This is one of those recipes that I want to gush over. I have so much to say. Yet I know I should just let the pictures do the talking. I mean, just look at those bars. Do I really have to tell you how delicious they are? Look at that ooey-gooey caramel mixed with chocolate. They are one of the most fabulous desserts I’ve made in quite a while. So I went ahead and made these carmelitas vegan and gluten-free. How’d I do that? First, I used my two-ingredient vegan caramel sauce as a base for the caramel layer. Yes, it’s made with tahini. You can taste the tahini here, but not the way tahini tastes when it’s alone. Mixed with maple syrup it takes on a sweet, deep caramel flavor that I adore.
Even Meghan, who doesn’t like tahini, raved about these bars, so don’t worry too much about the tahini flavor. If you prefer, you can use a store-bought caramel sauce in place of the tahini+maple syrup. (vegan or regular)
In place of the butter and heavy cream, I used coconut oil and canned coconut milk. I didn’t detect any coconut flavor in the end result. I did use refined coconut oil, which is better for baking above 300 degrees and has less coconut flavor.
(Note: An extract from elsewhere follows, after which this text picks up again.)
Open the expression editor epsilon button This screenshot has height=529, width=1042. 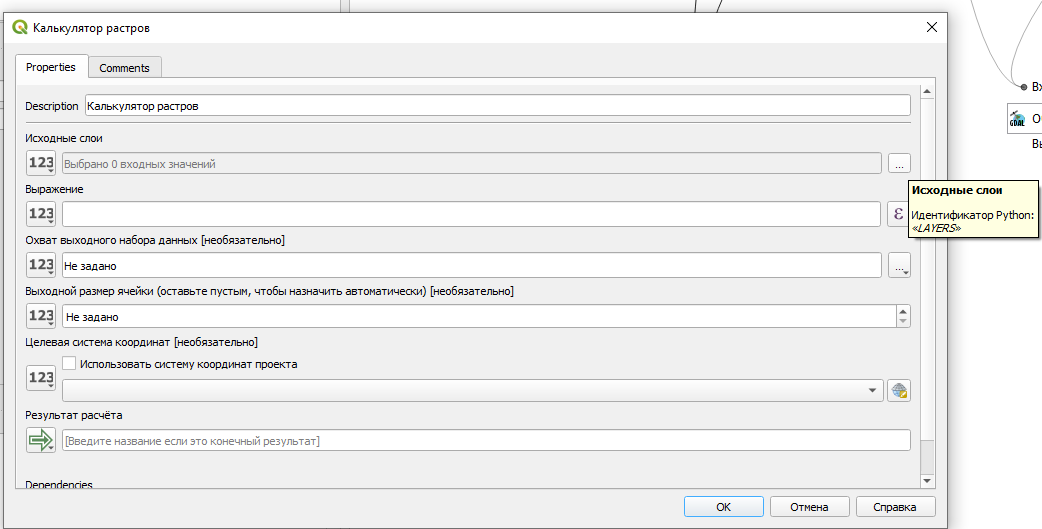[x=898, y=214]
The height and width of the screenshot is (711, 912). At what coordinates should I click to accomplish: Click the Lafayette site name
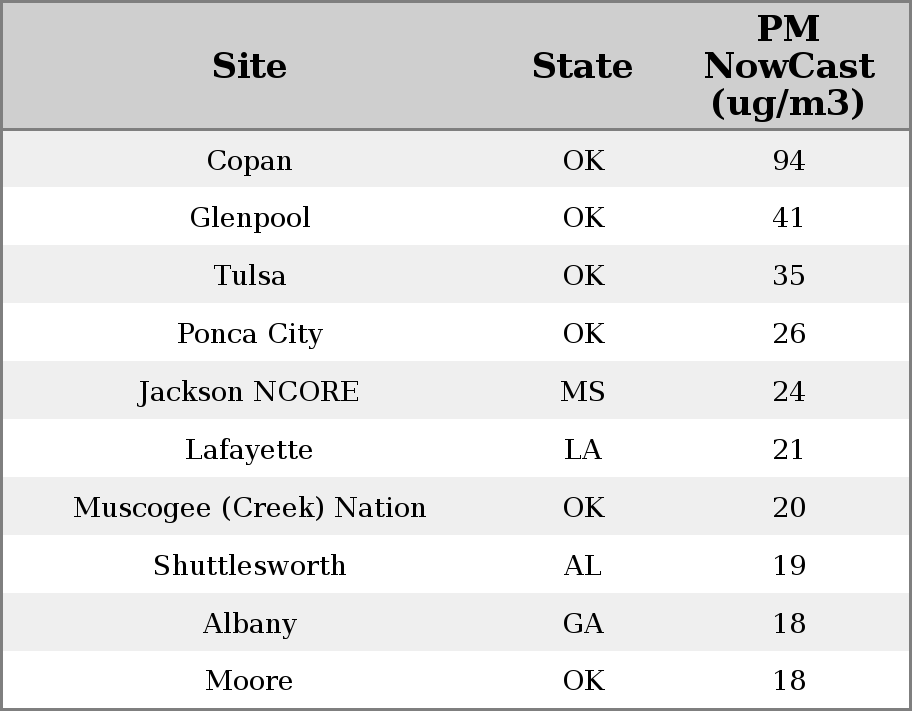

Usually carmelitas are made with all-purpose flour and oats. For my first trial I tried to use almond flour. The almond flour didn’t absorb enough of the liquid, so the texture wasn’t right. The bottom layer became hard, almost like toffee. Next I tried oat flour (I just blended up some oats) and that worked perfectly. To ensure these are gluten-free, make sure to get certified gluten-free oats.
After I took about a bazillion pictures of the bars, I realized there was no way we’d be eating them at that size. They are way too rich and sweet. I took the 9 bars and cut them into fourths. Much better. I left a few out for use to eat and then put the rest in the freezer so they can be a part of my Christmas dessert tray.
While these aren’t light in terms of calories, if you are going to splurge with a dessert, this is a great way to do it. They are made with no refined flour or refined sugar. And, of course, they are vegan, which means you have a dairy-free dessert as well as gluten-free. If you have friends or family who need an allergy-friendly dessert, this is a great pick!
- ¾ cup coconut oil, melted
- ¾ cup Sucunat, coconut sugar, or brown sugar
- 2 cups old-fashioned oats, divided
- 1 tablespoon vanilla extract
- ¼ teaspoon salt
- ½ teaspoon baking soda
- ½ teaspoon baking powder
- ½ cup tahini
- ½ cup maple syrup
- ½ cup canned full-fat coconut milk
- pinch of salt
- 1 cup chocolate chunks (I use the Enjoy Life brand)
- Preheat the oven to 350 degrees. Line an 8X8 or 9X9 inch pan with aluminum foil and spray with cooking oil. (I did not try parchment paper, but I highly recommend you line your pan)
- Melt your coconut oil in a medium glass bowl (the microwave may be used).
- Add the Sucunat and whisk to combine well.
- In a blender or food processor, blend 1 cup of the oats until they are a fine powder.
- Add the oat flour and the remaining 1 cup rolled oats to the bowl with the oil and sugar. Also add the vanilla, salt, baking soda, and baking powder and mix well.
- Press half of the oat mixture into your prepared baking pan. Bake for 10 minutes.
- While the first layer is baking, mix together your caramel layer. Whisk together the tahini, maple syrup, the coconut milk, and salt.
- After 10 minutes, pull the pan out of the oven. Add the chocolate chunks in an even layer.
- Next, slowly pour the caramel sauce over the chocolate chunks, ensuring it evenly covers the pan. Finally, top this with the remaining oat mixture.
- Return the pan to the oven and bake until the edges are lightly browned and the center is bubbling slightly, approximately 18 minutes.
- These need to set before they can be sliced. At a minimum, let them set in the fridge for 2-4 hours. For best results, let them set overnight before cutting (in the fridge or at room temperature). If you try to cut these early, they will not hold into bars and you'll have a mess. A tasty mess, but definitely a mess! 😉 Enjoy!